Cactus trees (!)

VulcanSpirit
Richard & Alison Brunstrom
Wed 18 Apr 2012 14:03

 

Not only the animals here are amazing - so are the plants.

Opuntia cacti (prickly pears) are common elsewhere, but only here do they grow into trees. Not real trees - being cacti they have no wood and support themelveswith fibre instead - but here, trees they are nonetheless as far as an ecological niche is concerned. And they're all trees - there are no 'normal' sessile types, and all the species here are endemic.  Just like the animals they arrived here once, and then diversified into several different types which are recognised scientifically as species, subspecies or types (this concept of speciation is even more fraught with difficulty in botany than it is in zoology). This process is still used by the term 'adaptive radiation' invented by Darwin in his 'On The Origin Of Species' (1859) about which more (of course) in a later Blog - a small measure of the vast importance of his thinking even now.
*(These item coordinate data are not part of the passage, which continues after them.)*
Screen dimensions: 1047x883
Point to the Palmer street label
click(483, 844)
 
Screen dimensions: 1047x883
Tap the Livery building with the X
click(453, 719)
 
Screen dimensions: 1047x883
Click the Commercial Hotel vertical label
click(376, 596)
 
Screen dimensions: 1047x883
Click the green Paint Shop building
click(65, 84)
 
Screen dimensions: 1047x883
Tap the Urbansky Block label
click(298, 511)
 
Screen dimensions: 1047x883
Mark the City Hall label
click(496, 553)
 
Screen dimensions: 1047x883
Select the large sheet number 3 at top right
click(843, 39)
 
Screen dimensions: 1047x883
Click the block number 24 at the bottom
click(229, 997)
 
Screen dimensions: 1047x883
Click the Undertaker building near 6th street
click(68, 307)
Anyway, here are some Galapagos prickly pears;

pear1.JPG

At this range they look exactly like Opuntia fruits elsewhere: a large yellow flower which last for one day only, and a prickly seed capsule a little smaller than a domestic pear. The fruit is edible (it is sold commercially in the Canary Islands, where gloves are placed by the display to protect the customers from the very painful and irritating small spines) but not here because all the local species are endemic and therefore strictly protected.
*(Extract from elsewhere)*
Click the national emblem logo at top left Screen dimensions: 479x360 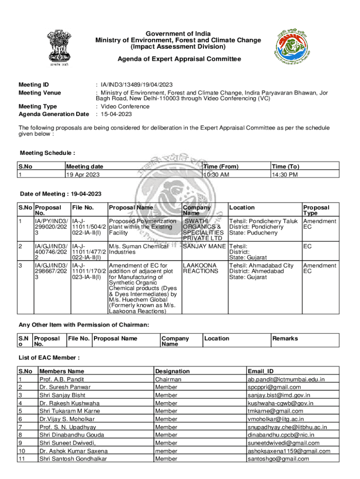[58, 51]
The fruit once opened is a vivid purple colour, not at all what you might expect, and very tasty. The tortoises and land iguanas think so too - they love a nice prickly pear and have the mouths to cope with the spines which seem not to bother them at all. In fact it is this predation by tortoises that may have persuaded the opuntias here to grow into trees. in the dry season the opuntias remain stuffed with water, fruit and 'leaves' alike (as a cactus, what looks like leaves are actually flattened stems, the true leaves having become the spines) - in fact on most islands this is the reptiles only source of water. So growing upwards is a good protection stategy for the opuntias.

And this is what they've grown into:

pear2.JPG

This sort of wierd dry forest dominates some islands, and opuntias are a component of lower arid vegetation everywhere, growing in amongst otherplants and small trees. The candelabra cactus on the left is also endemic, but in this case the entire genus is endemic not just the local species. As you might expect, it too has also undergone adaptive radiation here.
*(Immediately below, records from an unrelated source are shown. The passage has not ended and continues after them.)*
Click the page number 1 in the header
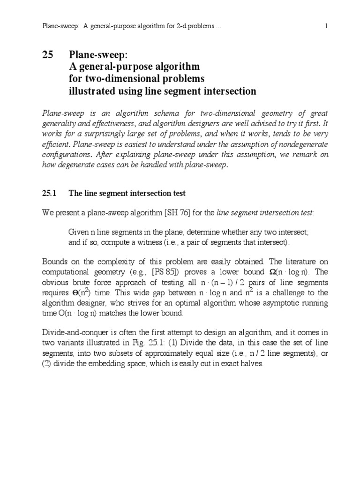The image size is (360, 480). pyautogui.click(x=325, y=27)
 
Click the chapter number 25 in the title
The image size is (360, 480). pyautogui.click(x=49, y=55)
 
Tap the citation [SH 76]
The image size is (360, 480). pyautogui.click(x=178, y=212)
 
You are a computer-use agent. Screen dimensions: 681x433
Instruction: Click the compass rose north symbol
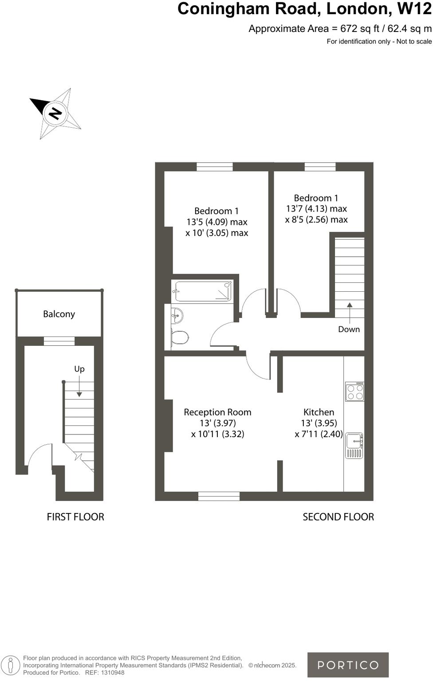[55, 113]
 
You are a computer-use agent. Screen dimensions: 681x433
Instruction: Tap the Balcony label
[59, 314]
The opuntias grow straight out of the bare lava, looking a bit like an elephants foot when they're older:

pear3.JPG

The older trunks are bare, and impossible for an iguana to climb. When younger and more climbable they are covered in long sharp spines to dissuade marauding reptiles from even attempting it!

The roots are very susceptible to waterlogging which kills the tree, so wet 'El Nino' years cause very significant die back and then significant vegetation structural changes - the islands have not yet recovered from the devastating 1983 El Nino.